The dispute revolves around whether the taxpayer, either individually or together with his spouse, should be considered as an entrepreneur for value-added tax (VAT) purposes. The taxpayer argues that he and his spouse operate a business involving the repair, sale, and transportation of a stock of cars, with the taxpayer handling invoicing. The cars, previously used for rental purposes in the film industry, are owned by and registered under the spouse’s name. The tax authority does not dispute that the taxpayer performed the described repair, sale, transportation, and invoicing activities. However, they contend that the taxpayer and his spouse do not present themselves as an independent partnership. According to the tax authority, these activities are carried out in the context of liquidating the spouse’s business.

The court explains that, according to VAT law, an entrepreneur is someone who independently operates a business and does not perform services without charge. As the taxpayer does not charge a fee for his services and has no intention to do so, he cannot be considered an entrepreneur based solely on his own activities.

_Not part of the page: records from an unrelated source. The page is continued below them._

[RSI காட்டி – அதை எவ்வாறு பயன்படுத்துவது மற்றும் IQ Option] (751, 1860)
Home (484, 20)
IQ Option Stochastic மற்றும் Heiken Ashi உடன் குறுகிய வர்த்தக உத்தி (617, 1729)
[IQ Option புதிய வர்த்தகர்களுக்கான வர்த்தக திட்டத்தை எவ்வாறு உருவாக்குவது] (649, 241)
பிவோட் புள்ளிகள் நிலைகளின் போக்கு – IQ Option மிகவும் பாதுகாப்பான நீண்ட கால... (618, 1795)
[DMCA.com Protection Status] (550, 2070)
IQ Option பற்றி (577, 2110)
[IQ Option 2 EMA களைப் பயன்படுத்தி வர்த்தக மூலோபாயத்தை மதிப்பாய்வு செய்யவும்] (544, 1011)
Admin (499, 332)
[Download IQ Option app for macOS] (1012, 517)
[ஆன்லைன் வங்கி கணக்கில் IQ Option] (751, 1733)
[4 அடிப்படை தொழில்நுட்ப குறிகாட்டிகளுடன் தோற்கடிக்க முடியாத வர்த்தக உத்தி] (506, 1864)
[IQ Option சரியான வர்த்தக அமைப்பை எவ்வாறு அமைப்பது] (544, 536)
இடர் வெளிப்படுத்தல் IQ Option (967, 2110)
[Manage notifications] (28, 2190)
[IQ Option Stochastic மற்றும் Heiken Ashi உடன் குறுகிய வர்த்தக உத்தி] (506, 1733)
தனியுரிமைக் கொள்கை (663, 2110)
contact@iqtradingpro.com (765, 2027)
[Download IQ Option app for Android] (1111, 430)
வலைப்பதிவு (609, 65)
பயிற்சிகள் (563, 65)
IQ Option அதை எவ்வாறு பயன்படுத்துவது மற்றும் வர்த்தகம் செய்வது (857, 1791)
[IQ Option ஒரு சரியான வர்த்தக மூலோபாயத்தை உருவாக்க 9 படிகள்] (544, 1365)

However, the court acknowledges the possibility that the taxpayer and his spouse may operate as a partnership, which would be considered an entrepreneur for VAT purposes. To determine if such a partnership exists, the court looks at the legal relationships, both internally and with third parties. If individuals engage in sustainable collaboration, jointly operating a business with factual independence, they are considered a partnership. This is indicated by the use of a common name for economic activities and agreements to work together. However, the court finds that the taxpayer’s argument that he and his spouse should be considered a general partnership cannot be accepted, as he explicitly abandoned this position during the proceedings. Furthermore, there is no evidence of an agreement to pool resources and share resulting profits.

The court concludes that the existence of a partnership with factual independence has not been substantiated. While the taxpayer contributed to the liquidation of his spouse’s business, and both spouses made contributions to the operation of a business, there is no evidence of an agreement to act jointly as one entrepreneur and no supporting documentation. Invoices submitted by the taxpayer are either in his own name or from previous years, rendering them insufficient evidence of a partnership. The fact that the taxpayer’s spouse’s sole proprietorship bears a specific name, and the taxpayer himself uses a different name, is not sufficient to conclude the existence of a partnership.

The court also rejects the taxpayer’s claim that he forms a VAT group with his spouse under VAT law since he is not considered an entrepreneur based on his activities alone.
Finally, the court dismisses the taxpayer’s argument that he should be considered an entrepreneur because the tax authority issued him a VAT number and accepted his VAT returns. The determination of entrepreneurship is based on the criteria established in VAT law. Without additional circumstances, the taxpayer cannot reasonably derive a legally protected expectation from these actions of the tax authority.

In conclusion, the appeal is dismissed as unfounded.